**WRITTEN INSTRUCTION:**
For each statement below, decide whether the post on safe exploration agrees with it. Answer yes or no and quote the words from the post that settle it.
1. The post assumes "Safe exploration and corrigibility" as background.
2. From the perspective of an engineer outside the whole system, any unintended failure is an accident.
3. Defining an accident as a failure the model didn't intend makes sense for any model.

**READING PASSAGE:**
>>>>>

This post is an attempt at reformulating some of the points I wanted to make in “Safe exploration and corrigibility” in a clearer way. This post is standalone and does not assume that post as background.
In a previous comment thread, Rohin argued that safe exploration is currently defined as being about the agent not making “an accidental mistake.” I think that definition is wrong, at least to the extent that I think it both doesn't make much sense and doesn't describe how I actually expect current safe exploration work to be useful.
First, what does it mean for a failure to be an “accident?” This question is simple from the perspective of an engineer outside the whole system—any unintended failure is an accident, encapsulating the majority of AI safety concerns (i.e. “accident risk”). But that's clearly not what the term “accidental mistake” is pointing at in this context—rather, the question here is what is an accident from the perspective of the model? Intuitively, an accident from the perspective of the model should be some failure that the model didn't intend or wouldn't retroactively endorse. But that sort of a definition only makes sense for highly coherent mesa-optimizers that actually have some notion of intent. Maybe instead we should be thinking of this from the perspective of the base optimizer/loss function? That is, maybe a failure is an accidental failure if the loss function wouldn't retroactively endorse it (e.g. the model got a very low reward for making the mistake). By this definition, however, every generalization failure is an accidental failure such that safe exploration would just be the problem of generalization.

<<<<<

**GIVEN DATA:**

>>>>>

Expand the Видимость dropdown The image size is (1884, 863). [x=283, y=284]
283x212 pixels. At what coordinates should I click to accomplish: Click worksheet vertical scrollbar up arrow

<<<<<

**RESULT BELOW:**
1. No: "This post is standalone and does not assume that post as background."
2. Yes: "any unintended failure is an accident"
3. No: "that sort of a definition only makes sense for highly coherent mesa-optimizers that actually have some notion of intent"